Monday, May 18, 2009

National Absence of Common Sense


National Geographic pulled out all the stops for April 2009. I was blamed for droughts, 'imperiled' frogs, and polar bears that 'may' and 'could' vanish. This is 100% Grade A horseshit writing:

    The climate betrayed him.

    To many, the erratic precipitation patterns bear the ominous imprint of a human-induced climate shift. Global warming is widely believed to have increased the frequency and severity of natural disasters like this drought.

    The drought fell on Australia like a mallet, delivering a psychic blow for which the plucky land down under was not prepared.

    Svalbard's wild survivors have figured out how to adapt to the high Arctic's darkness, its bitter cold, and its meager vegetation. But there's one force that has come at them too fast for evolutionary change: humans.

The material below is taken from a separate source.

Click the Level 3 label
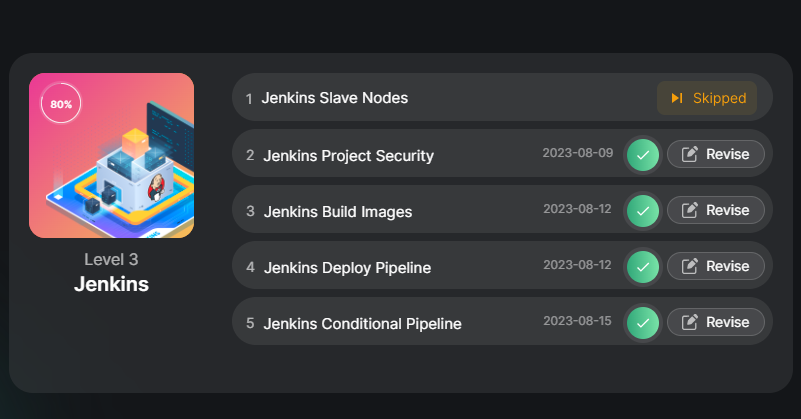Image resolution: width=801 pixels, height=419 pixels. click(x=111, y=259)
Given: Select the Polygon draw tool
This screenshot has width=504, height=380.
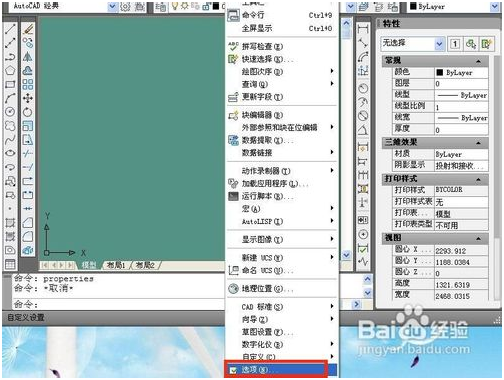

    Amphibians evolved into 6,000 singular species as beautiful, diverse -- and imperiled -- as any on Earth.

How can any honest writer sit at their desk and produce such drivel? It's not only melodramatic in style, the content is very doubtful. Why doesn't National Geographic offer people some balance? How about a special edition to inform people how the planet has been warming since the last ice age began receding -- about 10,000 years ago? Why not describe how the planet's temperature has been rising and cooling for about a billion years -- with no human involvement? How about an article about the thousands and thousands of species that have gone extinct, and how life carries on quite well?

This past weekend I went out to the country and did some hiking. I picked up a handful of soil and examined it closely. What did I find? Nothing. The planet is not alive, and it's not called 'Gaia'. It's a lifeless ball of dirt. It has no pussy, folks. It's not feminine. We aren't custodians, we're owners. Fuck the radical left.